A bunch of Oxford University toffs (including Max Irons, Sam Claflin and Douglas Booth) indulge their every whim as members of an elite club

A bunch of Oxford University toffs (including Max Irons, Sam Claflin and Douglas Booth) indulge their every whim as members of an elite club.

Adapting her hit 2010 play, Posh, for the screen, Laura Wade takes a hit-and-miss satirical swipe at the excesses of the Riot Club (inspired by the real-life Bullingdon Club).

The fact that we are both repelled and seduced by the members’ floppy-haired antics works in the story’s favour, creating dramatic tension that would be missing were this simply class-envy agitprop.
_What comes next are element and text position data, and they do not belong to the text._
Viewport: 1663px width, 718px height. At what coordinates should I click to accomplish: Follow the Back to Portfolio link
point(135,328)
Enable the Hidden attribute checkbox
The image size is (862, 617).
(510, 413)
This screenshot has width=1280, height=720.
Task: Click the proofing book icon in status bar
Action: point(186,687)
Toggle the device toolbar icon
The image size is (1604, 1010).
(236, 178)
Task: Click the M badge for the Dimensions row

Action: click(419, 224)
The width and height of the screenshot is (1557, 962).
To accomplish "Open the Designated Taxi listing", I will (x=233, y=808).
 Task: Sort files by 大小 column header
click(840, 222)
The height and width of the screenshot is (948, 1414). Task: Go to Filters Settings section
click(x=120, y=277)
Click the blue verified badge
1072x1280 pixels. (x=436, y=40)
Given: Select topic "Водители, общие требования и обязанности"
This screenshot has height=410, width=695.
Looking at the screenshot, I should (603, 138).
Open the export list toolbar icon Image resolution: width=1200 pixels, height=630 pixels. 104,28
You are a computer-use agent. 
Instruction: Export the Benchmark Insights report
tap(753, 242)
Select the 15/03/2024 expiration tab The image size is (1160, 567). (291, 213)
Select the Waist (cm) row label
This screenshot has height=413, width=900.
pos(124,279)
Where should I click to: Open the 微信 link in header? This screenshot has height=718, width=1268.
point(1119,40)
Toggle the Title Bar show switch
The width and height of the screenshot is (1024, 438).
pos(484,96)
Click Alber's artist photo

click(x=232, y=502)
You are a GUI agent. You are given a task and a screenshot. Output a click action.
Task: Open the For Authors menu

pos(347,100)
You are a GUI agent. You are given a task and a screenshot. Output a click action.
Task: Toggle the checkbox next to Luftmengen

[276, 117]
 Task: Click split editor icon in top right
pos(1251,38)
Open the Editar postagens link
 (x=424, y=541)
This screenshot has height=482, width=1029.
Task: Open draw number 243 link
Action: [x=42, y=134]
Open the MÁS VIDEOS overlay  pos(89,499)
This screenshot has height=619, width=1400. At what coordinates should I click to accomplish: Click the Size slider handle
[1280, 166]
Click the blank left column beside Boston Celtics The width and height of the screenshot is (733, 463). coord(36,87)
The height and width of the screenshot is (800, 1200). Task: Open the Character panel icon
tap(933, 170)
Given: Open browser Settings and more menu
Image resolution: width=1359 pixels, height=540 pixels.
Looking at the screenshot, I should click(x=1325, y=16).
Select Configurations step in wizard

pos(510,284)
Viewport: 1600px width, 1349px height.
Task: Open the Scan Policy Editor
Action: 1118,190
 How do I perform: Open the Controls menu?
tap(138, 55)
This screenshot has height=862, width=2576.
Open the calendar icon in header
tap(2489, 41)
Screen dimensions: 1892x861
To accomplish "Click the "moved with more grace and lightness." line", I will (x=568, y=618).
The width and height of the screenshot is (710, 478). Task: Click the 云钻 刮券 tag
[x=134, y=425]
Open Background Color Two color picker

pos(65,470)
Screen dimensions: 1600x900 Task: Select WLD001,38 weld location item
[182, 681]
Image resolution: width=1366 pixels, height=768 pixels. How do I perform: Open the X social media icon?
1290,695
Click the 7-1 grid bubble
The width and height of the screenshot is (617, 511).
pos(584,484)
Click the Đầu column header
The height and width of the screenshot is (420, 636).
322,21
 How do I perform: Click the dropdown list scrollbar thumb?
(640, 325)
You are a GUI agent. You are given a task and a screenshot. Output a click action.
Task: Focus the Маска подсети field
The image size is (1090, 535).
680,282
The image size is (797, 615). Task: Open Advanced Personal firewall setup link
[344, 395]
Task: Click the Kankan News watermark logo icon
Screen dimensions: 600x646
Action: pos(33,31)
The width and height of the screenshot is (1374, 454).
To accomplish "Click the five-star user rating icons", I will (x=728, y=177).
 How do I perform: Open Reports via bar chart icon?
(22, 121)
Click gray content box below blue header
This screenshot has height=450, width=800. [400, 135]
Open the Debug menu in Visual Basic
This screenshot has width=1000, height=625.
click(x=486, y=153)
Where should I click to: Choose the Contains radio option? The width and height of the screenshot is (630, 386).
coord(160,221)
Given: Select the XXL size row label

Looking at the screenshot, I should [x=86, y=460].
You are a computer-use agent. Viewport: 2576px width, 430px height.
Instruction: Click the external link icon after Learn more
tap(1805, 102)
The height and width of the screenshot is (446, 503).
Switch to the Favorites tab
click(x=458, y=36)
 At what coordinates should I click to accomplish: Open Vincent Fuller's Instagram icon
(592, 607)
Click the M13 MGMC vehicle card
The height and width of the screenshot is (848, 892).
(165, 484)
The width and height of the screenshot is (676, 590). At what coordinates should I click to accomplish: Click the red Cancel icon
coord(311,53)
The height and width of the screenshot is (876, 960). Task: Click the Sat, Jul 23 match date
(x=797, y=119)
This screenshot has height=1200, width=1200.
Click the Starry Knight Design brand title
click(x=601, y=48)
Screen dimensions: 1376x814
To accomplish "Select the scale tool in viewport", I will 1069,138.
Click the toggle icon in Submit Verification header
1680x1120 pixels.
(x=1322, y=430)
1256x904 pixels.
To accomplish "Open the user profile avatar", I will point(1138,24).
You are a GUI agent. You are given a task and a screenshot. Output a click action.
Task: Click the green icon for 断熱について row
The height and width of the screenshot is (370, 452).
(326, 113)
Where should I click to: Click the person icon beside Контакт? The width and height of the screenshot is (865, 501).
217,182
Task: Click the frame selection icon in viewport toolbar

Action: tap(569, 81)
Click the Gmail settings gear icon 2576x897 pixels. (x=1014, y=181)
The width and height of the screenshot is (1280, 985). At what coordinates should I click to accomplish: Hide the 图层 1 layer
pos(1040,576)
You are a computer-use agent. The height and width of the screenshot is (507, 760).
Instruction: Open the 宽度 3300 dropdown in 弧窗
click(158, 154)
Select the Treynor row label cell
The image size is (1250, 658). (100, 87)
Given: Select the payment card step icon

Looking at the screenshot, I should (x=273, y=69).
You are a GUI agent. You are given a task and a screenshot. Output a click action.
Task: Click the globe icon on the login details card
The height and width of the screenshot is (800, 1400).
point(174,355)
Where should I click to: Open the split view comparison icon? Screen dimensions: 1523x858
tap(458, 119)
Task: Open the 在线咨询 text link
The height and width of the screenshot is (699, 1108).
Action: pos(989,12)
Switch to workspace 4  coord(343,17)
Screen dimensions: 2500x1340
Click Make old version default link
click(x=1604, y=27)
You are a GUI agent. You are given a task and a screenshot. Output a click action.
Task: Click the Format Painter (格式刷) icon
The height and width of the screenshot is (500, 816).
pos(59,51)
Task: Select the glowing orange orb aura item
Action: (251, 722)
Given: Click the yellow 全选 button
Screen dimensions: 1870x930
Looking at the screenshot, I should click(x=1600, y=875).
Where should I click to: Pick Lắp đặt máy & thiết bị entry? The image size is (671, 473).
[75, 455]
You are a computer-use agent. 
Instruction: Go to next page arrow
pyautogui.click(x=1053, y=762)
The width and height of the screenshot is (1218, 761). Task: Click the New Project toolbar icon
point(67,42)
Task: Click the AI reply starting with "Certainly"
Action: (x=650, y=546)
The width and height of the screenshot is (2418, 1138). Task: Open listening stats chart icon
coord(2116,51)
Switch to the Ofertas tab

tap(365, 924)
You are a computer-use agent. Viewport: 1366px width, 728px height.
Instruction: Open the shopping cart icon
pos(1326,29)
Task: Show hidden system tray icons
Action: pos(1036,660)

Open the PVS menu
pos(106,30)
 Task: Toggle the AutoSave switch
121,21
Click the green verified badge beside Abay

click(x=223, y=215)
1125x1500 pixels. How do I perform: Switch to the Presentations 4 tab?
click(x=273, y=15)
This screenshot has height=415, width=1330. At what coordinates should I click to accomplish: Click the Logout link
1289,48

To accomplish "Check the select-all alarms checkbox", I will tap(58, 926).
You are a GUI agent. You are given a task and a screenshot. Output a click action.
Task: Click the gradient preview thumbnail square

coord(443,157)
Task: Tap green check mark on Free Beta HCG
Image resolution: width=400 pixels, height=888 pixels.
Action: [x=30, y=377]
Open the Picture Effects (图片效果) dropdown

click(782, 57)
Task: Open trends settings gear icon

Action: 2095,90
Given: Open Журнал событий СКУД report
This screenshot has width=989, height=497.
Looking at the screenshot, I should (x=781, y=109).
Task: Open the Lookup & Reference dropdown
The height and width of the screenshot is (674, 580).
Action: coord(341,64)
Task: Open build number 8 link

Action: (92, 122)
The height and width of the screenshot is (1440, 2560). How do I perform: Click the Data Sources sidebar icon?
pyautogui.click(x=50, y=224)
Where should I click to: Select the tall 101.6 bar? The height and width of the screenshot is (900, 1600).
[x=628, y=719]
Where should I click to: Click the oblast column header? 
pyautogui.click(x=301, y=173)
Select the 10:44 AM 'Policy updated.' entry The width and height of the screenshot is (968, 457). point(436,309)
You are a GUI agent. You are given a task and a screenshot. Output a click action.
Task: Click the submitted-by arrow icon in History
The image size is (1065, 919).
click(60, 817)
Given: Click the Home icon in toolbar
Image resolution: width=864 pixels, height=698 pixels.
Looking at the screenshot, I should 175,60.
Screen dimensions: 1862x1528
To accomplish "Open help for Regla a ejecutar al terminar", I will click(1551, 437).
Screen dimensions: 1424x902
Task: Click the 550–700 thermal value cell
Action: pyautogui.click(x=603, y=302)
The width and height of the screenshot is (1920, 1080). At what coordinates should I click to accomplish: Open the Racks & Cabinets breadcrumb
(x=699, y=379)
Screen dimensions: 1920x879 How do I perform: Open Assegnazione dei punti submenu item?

Wade and director Lone Scherfig have opened up the play, allowing for scenes of rich types swanking around Oxford’s dreaming spires in an Aston Martin convertible and providing a love interest for the film’s moderately sympathetic protagonist (Irons) in the form of Holliday Grainger’s working-class, comprehensive-educated student.

Irons’ pangs of conscience make a sharp contrast to the sneering hatred of his fellow club novice, Claflin’s venomous sociopath.

The pair’s rivalry comes to a head when the club hires a private dining room in a country gastro pub for its latest bash, planning to get drunk and smash up the place. But, as they flaunt their wealth and become increasingly out of hand, things turn very nasty…

The true horror, though, isn’t the violence committed by these arrogant young bucks, but the fact that their privileged backgrounds and connections insulate them from the consequences of their actions and ensure they remain on the fast track to power.